Sportakademklub
- Full name: FC Sportakademklub Moscow
- Founded: 1992; 34 years ago
- Ground: Stadium FOP "Izmaylovo"
- Capacity: 10,000
- Chairman: Andrey Leksakov
- Manager: Pavel Makeyev
- League: Amateur Football League, Moscow Championship - Division A 2021, 5th
- 5th
| Home colours | Away colours |

= FC Sportakademklub Moscow =

Historical logo

FC Sportakademklub Moscow (ФК «Спортакадемклуб») is a Russian professional association football club, based in Moscow. It played professionally overall from 1994 to 2010. One of its known players was Ilyos Zeytulayev, playing in the youth squad.

== History ==
The football club was founded in 1992. In that year, the football team Mashinostroitel was organised in the town of Sergiyev Posad near Moscow at the local machine-building plant and they stayed there until 1997.

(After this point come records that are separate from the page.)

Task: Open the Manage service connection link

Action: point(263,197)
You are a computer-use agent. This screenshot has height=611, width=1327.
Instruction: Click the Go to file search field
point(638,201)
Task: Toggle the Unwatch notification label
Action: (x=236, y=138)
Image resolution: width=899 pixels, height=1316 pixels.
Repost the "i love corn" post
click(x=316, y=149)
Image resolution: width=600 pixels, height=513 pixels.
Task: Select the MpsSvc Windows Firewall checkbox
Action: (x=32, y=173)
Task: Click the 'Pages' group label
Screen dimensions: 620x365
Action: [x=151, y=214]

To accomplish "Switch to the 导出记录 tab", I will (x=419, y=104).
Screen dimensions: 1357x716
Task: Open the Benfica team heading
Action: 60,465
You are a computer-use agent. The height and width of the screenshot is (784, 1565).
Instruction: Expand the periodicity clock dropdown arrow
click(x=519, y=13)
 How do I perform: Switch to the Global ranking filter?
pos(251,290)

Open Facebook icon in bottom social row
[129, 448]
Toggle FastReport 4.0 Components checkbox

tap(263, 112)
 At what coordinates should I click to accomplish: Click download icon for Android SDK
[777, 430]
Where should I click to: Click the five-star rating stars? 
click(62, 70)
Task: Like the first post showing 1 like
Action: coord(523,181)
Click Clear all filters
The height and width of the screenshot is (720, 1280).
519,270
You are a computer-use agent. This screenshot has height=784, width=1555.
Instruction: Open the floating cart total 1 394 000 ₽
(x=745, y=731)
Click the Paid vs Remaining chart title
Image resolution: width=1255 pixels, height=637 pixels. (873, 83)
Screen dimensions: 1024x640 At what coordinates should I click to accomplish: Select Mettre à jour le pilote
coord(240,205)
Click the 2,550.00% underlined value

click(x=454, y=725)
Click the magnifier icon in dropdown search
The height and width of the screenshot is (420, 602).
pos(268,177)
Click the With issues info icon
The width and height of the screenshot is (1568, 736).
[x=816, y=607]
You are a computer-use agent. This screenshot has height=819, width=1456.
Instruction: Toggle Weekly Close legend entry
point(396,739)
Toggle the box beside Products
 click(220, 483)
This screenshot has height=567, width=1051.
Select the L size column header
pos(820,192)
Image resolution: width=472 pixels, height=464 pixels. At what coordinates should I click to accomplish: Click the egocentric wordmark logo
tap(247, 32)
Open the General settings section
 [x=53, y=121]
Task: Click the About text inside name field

Despite finishing outside the Russian First Division relegation zone in 2008 (the only season the team spent in the second-tier competition), the club could not afford to participate in the 2009 season in the division and volunteered to get relegated to the Russian Second Division for 2009 season. In 2010 season they were relegated from the Russian Second Division to the amateur fourth-tier Amateur Football League. In October 2010 Sportakademklub lost 0:2 to Lokomotiv-2 at home, took the last place in the West Zone of the Second Division, and since the season 2011/12 started playing in the Third Division.